Une lueur amusée passa dans son regard sombre.

— Toi non plus. Est-ce que ça veut dire qu'on doit se lever et aller travailler ?

Avec une moue, Solange perça un nouveau trou sur le morceau de cuir qu'il avait réussi à se procurer.

Elle n'avait aucune envie de briser la quiétude de l'instant, et encore moins de retourner dans le véritable enfer peuplé de malades qui se trouvait juste derrière la porte. Être infirmière aurait pu lui plaire si la couture n'avait pas été sa passion.

Et si la peste n'avait pas refermé ses griffes sur l'Europe.

Là, elle ne servait à rien d'autre qu'apaiser leurs souffrances. Quand elle y arrivait en tout cas. Il n'y avait pas suffisamment d'opium sur cette planète pour traiter chacun d'entre eux en permanence. La fière était vivace, si agressive qu'elle ne laissait aucune place à la contre-attaque.

Au final, c'était un combat perdu d'avance qui la rongeait un peu plus chaque jour. Son moral n'y survivrait, tout comme ses amis, sa famille.

— Je n'ai aucune envie de retourner dans ce cauchemar, marmonna-t-elle en perçant un autre trou.
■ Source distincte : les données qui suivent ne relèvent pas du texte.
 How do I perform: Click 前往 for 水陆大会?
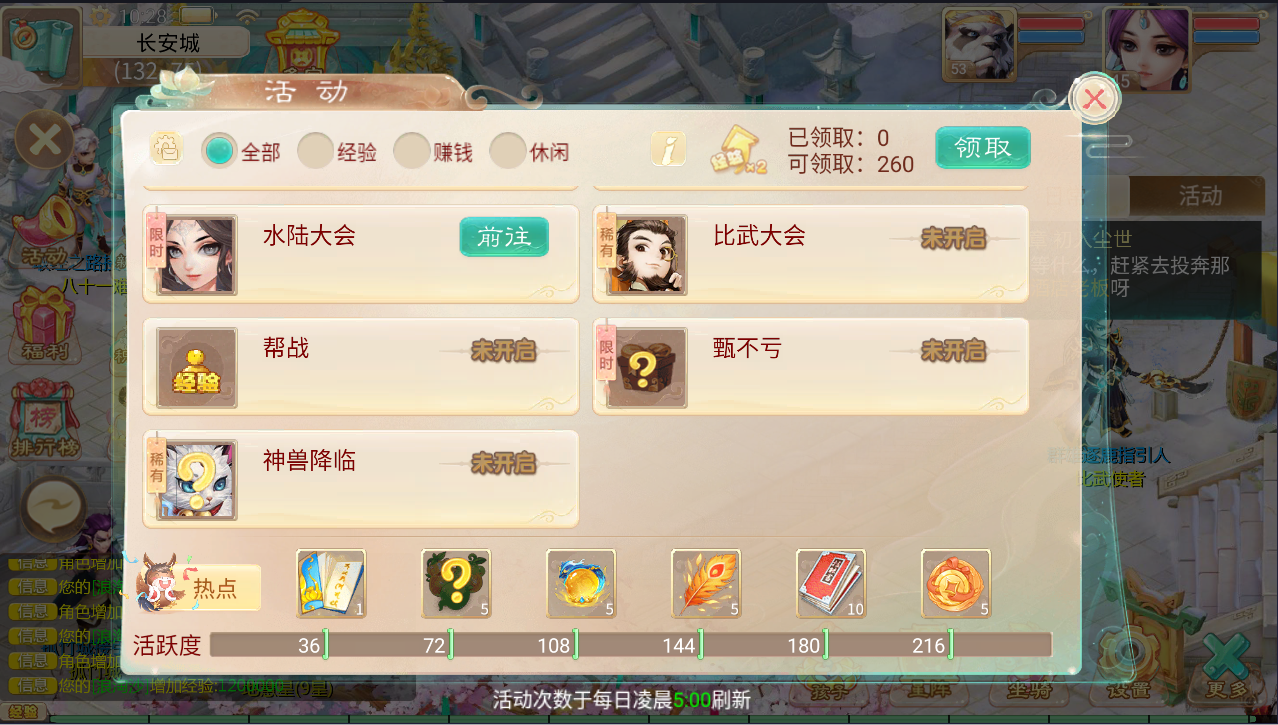point(504,237)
Même les remèdes les plus farfelus ne servent à rien, et les tiens sont trop complexes pour pouvoir sauver tout le monde.

En supposant que tout le monde mérite de l'être.

Aux yeux du monde, seul Dieu était censé avoir le droit de vie ou de mort sur un individu. En réalité, même l'homme le plus pieu avait tendance à oublier ce détail quand ça lui permettait d'obtenir plus de pouvoir, ou bien de s'enrichir.

Solange, elle, voyait la valeur d'un individu selon ses propres principes. Ce n'était ni objectif ni vraiment juste. Et pourtant, si elle avait dû choisir, elle aurait choisi.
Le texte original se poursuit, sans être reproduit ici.